··· Data extract ···
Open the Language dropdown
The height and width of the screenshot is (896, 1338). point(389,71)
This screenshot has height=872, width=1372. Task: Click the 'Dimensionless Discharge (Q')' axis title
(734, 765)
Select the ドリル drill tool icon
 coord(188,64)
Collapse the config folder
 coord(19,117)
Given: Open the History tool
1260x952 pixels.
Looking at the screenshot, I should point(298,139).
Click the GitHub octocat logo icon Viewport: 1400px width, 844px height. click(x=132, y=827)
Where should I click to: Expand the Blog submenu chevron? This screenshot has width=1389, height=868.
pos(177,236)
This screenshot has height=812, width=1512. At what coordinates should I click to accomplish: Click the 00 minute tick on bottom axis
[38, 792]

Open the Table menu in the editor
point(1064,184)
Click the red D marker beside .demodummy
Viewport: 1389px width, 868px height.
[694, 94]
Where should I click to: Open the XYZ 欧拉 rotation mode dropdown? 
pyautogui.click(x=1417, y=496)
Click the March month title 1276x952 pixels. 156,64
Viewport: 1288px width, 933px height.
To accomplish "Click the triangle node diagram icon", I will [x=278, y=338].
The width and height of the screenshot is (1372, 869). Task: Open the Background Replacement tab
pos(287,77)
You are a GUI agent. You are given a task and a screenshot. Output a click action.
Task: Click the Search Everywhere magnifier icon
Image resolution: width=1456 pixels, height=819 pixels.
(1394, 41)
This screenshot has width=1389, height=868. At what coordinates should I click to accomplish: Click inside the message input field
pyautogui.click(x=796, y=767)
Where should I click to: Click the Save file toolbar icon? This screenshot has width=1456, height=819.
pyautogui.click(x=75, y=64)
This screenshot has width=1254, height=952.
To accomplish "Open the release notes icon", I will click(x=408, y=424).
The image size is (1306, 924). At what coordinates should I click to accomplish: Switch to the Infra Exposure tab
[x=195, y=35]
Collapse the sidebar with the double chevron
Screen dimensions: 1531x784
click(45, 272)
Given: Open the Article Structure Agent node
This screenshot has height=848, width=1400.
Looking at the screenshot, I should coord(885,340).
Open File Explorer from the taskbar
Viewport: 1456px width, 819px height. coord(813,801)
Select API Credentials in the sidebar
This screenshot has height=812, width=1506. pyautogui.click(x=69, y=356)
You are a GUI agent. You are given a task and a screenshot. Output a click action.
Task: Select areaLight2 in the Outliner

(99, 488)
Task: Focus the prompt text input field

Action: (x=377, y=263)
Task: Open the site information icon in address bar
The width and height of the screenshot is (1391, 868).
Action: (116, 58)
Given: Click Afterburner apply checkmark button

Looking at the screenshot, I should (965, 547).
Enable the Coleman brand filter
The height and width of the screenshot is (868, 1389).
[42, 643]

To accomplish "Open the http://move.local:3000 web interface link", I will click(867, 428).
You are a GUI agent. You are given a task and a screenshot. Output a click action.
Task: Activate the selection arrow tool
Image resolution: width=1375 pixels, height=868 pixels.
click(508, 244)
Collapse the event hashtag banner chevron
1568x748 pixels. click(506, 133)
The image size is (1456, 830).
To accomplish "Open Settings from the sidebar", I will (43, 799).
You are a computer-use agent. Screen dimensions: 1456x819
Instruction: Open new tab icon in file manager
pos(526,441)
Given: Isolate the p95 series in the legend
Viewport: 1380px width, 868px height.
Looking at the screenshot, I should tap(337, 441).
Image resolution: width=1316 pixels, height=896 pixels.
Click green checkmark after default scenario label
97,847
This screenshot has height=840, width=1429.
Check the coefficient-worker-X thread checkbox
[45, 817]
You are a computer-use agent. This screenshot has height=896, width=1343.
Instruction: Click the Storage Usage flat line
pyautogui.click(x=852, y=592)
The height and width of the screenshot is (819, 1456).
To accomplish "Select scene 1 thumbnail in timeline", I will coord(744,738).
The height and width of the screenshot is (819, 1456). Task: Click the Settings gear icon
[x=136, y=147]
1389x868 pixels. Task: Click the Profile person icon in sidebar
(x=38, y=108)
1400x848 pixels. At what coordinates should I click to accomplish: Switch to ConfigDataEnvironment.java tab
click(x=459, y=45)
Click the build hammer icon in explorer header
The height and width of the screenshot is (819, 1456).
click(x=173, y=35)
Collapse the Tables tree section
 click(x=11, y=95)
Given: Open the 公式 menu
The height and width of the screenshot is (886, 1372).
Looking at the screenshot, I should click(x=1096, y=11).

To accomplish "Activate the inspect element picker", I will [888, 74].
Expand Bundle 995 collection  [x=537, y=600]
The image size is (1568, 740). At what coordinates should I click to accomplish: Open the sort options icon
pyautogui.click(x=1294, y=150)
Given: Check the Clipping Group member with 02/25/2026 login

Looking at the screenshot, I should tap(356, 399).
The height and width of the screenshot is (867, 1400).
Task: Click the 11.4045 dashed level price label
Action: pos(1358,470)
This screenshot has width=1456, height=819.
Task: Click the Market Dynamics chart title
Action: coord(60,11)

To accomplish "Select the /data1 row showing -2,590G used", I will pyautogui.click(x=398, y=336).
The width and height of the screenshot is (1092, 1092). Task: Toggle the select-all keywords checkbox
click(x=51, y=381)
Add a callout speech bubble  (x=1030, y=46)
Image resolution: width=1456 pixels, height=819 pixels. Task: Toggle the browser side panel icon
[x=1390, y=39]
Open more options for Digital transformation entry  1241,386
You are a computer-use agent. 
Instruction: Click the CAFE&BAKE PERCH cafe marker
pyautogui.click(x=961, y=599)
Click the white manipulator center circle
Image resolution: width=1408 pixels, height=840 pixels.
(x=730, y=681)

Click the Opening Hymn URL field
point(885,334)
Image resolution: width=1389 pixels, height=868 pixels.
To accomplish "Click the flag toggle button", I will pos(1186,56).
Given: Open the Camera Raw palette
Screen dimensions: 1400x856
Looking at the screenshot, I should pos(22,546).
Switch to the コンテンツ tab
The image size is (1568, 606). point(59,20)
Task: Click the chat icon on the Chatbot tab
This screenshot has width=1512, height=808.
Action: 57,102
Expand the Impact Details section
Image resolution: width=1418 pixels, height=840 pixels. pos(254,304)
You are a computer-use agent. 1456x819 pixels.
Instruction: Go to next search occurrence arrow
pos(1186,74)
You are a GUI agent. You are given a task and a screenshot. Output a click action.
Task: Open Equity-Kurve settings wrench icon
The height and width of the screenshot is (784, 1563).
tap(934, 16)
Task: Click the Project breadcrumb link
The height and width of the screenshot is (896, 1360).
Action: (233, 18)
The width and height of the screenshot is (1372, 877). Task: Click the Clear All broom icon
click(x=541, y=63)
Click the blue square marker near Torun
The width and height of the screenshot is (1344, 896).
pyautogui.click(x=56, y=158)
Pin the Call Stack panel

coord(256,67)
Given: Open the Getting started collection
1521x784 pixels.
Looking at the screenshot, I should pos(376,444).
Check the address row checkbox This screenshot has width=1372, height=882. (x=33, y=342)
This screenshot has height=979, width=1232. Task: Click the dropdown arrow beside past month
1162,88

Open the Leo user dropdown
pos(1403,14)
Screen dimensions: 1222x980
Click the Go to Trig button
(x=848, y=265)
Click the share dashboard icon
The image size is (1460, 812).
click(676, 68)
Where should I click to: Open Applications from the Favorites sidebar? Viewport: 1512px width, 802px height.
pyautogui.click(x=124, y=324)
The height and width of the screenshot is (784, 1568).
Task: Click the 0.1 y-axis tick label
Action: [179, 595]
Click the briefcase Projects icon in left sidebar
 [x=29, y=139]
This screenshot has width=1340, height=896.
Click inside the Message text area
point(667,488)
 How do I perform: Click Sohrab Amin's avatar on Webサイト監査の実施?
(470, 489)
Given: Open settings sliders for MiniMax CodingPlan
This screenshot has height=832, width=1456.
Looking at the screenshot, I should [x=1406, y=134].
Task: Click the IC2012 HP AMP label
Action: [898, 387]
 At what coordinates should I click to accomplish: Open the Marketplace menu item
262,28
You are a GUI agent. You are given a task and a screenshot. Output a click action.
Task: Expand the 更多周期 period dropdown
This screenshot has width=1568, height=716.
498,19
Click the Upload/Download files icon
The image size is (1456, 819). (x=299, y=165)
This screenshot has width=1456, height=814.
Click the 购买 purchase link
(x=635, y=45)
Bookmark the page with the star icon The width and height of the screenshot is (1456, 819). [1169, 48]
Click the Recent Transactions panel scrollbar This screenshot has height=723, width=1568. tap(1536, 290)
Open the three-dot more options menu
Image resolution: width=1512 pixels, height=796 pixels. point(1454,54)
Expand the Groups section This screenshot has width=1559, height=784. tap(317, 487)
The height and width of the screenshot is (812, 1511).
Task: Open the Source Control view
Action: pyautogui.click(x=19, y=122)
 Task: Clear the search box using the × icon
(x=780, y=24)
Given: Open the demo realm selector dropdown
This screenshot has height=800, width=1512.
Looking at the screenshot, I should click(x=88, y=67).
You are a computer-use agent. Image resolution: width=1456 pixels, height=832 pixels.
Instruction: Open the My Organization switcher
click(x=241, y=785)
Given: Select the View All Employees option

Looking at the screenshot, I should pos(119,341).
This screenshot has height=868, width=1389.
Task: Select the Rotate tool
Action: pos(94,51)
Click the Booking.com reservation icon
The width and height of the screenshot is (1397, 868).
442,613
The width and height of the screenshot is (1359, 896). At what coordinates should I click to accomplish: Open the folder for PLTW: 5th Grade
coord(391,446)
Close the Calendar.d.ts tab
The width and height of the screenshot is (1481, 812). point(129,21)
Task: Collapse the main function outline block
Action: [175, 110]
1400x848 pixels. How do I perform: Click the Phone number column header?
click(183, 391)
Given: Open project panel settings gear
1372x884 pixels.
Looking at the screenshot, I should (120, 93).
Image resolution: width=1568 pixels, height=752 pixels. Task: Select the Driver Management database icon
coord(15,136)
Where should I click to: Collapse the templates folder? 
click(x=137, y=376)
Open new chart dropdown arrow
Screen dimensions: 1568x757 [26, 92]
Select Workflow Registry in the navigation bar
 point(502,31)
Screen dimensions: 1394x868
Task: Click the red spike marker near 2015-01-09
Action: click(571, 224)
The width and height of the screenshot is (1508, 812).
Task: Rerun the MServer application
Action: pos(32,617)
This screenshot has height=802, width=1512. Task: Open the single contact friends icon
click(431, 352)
···
* Work to be completed *
Go line by line through the records and copy those that contain the word "node".

* Reply to the task *
To accomplish "Click the triangle node diagram icon", I will [x=278, y=338].
Given: Open the Article Structure Agent node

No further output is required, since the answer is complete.